Bent's Fort, called also Fort William after William Bent, was built of adobe or clay bricks. It was one hundred and fifty feet long and one hundred feet wide. Its walls were eighteen feet high, and six or seven feet thick at the base. The tops formed a parapet or walk. In two diagonally opposite corners were bastions of round towers, thirty feet high, swelling out so as to command the walls. The main gateway was thirty feet wide and closed by a pair of huge plank doors. Over the gateway there was a sentry box, floating the United States flag. The six-pounder brass cannon of the caravan was mounted upon a wall, on a swivel, to fire in all directions; other cannon were added.

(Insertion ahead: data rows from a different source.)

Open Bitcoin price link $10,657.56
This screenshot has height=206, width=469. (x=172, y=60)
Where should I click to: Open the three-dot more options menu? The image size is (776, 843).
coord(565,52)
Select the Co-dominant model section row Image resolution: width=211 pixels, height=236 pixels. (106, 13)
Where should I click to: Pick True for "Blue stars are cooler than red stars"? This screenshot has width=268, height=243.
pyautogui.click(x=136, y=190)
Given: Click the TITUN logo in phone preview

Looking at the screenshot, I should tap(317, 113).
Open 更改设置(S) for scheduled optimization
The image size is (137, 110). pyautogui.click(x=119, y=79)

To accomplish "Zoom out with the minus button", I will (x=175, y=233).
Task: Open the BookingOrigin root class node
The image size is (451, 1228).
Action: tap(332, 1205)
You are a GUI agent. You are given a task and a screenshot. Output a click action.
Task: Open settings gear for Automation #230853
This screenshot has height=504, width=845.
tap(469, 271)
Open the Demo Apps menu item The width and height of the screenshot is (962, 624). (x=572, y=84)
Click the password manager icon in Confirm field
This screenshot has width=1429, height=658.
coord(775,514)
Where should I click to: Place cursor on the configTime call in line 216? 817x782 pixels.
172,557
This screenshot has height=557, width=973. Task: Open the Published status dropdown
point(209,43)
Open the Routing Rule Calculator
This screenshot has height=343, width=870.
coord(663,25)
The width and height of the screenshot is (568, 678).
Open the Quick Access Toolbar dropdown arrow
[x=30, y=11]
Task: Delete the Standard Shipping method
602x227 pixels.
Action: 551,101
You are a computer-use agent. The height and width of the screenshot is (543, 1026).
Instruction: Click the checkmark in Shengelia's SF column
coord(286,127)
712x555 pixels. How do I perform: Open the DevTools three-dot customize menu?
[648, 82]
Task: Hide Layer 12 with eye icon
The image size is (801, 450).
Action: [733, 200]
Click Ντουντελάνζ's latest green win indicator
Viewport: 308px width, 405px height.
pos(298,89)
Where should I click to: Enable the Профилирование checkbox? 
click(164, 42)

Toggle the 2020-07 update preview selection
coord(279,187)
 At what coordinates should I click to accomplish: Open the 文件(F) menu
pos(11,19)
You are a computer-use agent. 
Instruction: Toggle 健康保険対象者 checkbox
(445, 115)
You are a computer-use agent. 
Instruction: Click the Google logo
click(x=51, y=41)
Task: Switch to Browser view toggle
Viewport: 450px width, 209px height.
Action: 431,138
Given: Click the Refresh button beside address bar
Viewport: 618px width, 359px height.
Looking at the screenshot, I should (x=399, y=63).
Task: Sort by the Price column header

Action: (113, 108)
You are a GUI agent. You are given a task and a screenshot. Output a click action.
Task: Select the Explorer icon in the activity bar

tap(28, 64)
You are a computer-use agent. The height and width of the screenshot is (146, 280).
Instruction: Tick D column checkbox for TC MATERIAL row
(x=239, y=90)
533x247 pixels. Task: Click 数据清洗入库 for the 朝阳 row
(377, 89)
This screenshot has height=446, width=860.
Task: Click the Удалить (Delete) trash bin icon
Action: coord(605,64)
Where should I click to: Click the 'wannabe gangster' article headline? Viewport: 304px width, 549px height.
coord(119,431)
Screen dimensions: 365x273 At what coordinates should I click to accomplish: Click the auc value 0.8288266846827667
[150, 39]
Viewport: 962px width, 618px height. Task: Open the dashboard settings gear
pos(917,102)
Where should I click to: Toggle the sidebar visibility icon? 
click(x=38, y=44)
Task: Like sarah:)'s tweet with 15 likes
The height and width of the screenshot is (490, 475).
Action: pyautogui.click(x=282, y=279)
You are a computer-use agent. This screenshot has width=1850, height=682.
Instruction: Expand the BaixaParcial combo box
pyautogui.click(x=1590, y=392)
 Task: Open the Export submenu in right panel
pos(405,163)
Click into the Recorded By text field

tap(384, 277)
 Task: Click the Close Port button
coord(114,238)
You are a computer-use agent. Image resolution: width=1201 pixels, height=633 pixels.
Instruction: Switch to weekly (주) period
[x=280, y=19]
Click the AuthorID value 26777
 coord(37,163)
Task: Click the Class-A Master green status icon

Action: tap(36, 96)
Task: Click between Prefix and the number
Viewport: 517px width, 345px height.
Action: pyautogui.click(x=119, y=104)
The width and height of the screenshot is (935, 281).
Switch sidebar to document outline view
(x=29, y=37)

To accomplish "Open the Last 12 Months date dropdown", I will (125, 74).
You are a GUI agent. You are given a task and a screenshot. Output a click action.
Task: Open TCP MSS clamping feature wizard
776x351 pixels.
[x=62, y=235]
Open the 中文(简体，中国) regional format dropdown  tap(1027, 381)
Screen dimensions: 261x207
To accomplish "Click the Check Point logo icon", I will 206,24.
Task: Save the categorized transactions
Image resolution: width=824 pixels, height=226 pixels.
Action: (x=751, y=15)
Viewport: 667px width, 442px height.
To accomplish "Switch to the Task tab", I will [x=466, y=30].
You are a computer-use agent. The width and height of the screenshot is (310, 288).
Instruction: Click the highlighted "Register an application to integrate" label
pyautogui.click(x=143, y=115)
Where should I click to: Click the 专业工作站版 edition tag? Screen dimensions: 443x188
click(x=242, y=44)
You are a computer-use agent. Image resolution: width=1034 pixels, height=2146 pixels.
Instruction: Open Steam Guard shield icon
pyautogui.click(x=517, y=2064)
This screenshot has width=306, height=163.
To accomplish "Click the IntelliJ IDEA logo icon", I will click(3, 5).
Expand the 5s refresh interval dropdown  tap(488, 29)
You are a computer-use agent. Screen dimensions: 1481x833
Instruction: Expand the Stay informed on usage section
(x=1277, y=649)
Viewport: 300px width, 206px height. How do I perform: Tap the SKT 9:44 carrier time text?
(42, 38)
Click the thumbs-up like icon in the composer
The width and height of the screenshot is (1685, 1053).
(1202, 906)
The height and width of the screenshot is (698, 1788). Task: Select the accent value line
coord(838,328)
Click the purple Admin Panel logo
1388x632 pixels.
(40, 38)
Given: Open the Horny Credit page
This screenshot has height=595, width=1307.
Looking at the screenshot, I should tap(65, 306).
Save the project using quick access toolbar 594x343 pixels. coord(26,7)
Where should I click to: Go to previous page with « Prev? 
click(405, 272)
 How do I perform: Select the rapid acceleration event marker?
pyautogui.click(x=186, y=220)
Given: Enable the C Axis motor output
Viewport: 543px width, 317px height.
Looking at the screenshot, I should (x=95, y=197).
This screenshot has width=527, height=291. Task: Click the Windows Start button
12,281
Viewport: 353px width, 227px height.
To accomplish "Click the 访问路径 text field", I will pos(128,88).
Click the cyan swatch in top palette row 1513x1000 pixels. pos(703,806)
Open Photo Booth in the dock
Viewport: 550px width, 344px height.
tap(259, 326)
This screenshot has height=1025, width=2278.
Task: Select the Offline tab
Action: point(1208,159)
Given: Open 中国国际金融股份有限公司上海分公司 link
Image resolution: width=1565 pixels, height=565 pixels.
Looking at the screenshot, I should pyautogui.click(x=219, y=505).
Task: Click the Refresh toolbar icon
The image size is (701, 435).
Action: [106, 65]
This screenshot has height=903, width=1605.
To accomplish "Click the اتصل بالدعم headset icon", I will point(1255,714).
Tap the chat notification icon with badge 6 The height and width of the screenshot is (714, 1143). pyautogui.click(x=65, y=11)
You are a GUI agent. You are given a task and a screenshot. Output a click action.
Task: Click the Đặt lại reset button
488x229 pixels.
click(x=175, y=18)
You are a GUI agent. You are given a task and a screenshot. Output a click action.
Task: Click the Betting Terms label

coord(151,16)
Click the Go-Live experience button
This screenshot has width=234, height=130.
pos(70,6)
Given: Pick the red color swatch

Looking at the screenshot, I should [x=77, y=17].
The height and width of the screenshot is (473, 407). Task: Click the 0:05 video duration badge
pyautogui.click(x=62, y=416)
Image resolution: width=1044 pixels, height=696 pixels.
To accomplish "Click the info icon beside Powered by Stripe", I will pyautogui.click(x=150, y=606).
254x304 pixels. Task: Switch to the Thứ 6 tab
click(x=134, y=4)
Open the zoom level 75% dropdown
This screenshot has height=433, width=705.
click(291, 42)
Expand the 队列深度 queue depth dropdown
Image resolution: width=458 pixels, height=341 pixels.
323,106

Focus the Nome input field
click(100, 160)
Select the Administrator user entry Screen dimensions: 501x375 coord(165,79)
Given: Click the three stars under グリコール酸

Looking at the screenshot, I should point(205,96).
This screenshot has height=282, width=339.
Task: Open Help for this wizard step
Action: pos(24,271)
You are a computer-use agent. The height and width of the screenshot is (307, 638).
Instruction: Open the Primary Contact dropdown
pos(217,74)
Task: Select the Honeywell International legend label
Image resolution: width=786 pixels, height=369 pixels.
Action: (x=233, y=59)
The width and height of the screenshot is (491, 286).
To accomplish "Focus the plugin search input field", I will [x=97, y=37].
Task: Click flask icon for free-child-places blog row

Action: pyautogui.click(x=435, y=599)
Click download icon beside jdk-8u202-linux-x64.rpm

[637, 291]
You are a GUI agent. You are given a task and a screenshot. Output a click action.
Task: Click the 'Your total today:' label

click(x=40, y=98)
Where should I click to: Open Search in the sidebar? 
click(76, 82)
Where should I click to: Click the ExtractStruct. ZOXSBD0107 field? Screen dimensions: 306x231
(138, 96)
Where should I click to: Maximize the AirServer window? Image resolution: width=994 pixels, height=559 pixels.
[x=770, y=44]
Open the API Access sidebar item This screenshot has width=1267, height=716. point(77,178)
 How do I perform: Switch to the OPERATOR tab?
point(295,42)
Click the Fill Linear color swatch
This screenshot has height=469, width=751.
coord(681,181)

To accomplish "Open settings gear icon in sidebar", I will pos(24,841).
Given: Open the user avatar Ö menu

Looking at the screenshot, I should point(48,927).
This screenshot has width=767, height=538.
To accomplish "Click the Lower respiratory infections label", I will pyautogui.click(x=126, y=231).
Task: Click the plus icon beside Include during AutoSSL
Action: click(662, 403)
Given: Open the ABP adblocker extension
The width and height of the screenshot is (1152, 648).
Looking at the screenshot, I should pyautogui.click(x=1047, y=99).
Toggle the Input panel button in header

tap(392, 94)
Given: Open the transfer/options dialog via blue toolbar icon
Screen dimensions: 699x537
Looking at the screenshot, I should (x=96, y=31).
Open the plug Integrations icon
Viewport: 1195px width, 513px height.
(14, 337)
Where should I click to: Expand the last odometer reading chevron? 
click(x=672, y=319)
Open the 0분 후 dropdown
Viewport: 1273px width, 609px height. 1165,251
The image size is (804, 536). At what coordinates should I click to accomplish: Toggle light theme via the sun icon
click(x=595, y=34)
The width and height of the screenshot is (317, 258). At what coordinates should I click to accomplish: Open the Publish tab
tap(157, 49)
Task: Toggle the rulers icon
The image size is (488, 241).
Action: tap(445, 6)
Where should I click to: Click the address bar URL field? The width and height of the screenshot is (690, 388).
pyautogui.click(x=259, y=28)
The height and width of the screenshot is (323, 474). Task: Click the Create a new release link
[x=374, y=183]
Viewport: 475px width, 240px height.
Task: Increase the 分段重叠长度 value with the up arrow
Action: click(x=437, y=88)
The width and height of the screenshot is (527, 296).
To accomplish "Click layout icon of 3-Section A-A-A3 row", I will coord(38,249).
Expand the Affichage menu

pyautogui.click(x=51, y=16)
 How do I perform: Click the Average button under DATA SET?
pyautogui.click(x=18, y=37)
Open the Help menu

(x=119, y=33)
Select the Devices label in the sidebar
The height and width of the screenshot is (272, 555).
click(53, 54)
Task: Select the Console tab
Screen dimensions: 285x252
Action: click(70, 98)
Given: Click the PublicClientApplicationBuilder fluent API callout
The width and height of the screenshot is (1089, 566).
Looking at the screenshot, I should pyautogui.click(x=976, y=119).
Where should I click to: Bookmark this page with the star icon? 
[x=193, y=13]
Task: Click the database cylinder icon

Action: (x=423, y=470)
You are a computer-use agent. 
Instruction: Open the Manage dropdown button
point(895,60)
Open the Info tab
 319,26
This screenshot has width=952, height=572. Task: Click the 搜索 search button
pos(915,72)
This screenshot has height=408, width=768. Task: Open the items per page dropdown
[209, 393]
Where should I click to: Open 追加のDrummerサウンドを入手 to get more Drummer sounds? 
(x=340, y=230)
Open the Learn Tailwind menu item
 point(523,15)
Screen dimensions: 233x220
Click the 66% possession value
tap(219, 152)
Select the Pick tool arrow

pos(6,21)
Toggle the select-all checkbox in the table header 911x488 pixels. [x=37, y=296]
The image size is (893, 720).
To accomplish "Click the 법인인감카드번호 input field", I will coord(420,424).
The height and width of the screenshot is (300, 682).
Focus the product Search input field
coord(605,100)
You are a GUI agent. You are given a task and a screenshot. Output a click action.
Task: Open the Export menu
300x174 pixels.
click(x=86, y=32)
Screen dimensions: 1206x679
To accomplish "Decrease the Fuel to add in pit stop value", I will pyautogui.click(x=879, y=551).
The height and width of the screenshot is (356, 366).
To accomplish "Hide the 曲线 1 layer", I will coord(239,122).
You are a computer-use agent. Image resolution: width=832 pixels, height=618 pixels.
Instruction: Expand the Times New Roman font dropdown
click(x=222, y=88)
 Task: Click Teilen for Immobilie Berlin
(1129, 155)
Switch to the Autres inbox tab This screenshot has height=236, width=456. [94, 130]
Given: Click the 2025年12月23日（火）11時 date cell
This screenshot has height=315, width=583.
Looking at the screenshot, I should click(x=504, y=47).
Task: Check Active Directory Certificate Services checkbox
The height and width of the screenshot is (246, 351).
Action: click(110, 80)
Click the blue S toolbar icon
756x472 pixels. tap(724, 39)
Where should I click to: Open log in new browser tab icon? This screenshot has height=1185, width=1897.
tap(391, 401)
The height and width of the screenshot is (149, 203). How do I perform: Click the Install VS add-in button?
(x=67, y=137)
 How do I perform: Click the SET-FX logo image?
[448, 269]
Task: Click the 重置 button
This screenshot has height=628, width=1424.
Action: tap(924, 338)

Bent's Fort became famous. Soon all the Indians for leagues around knew of it. The Arapahos and the Southern Cheyennes traded in their buffalo robes here; the mountain Utes, and the Red River Comanches of northern Texas came in. At one time, in the late fall and in the winter, twenty thousand Indians would be camped within sight of it.

Trappers from north, west and south made it their market and headquarters. Traders trailed in, from the States and from New Mexico. In 1846 General Stephen Watts Kearny's army from Leavenworth for Santa Fe and California halted here, to refit.

So Bent's Fort prospered. It had the only ice-house on the plains; the pumpkin pies of its negress cook, Charlotte, spread its fame wider; the rank and file of the Indians and the trappers and traders, and the army officers themselves, swore by Bent's Fort.

The Indians called William Bent "Hook-Nose Man" or "Roman Nose." He married a Cheyenne girl. He was the governor of the fort. His brother George helped. Charles Bent was largely at Santa Fe, at Taos, midway, and on the trail, until in 1846 he was appointed first American governor of New Mexico.

The next year the Mexicans and Pueblo Indians revolted against the American government, and killed him at his home in Taos.

Bent's Fort lasted through more than twenty years. Then William Bent offered to sell it to the Government for an army post. He asked $16,000; the Government proposed $12,000. They dickered. Colonel Bent would not yield one penny. He had a short stock of patience in dealing with white men or red men either. So in the summer of 1852 he blew up the fort with powder and marched away, to build another post, for Indian trade, thirty miles down-river.

This became Fort Wise, of the army, but was known to the settlers as "old" Fort Lyon.

Ten years after selling it to the Government, this time at his own price, in 1869 William Bent died, aged sixty, near the ranch that he owned only a few miles from the ruins of his celebrated Bent's Fort.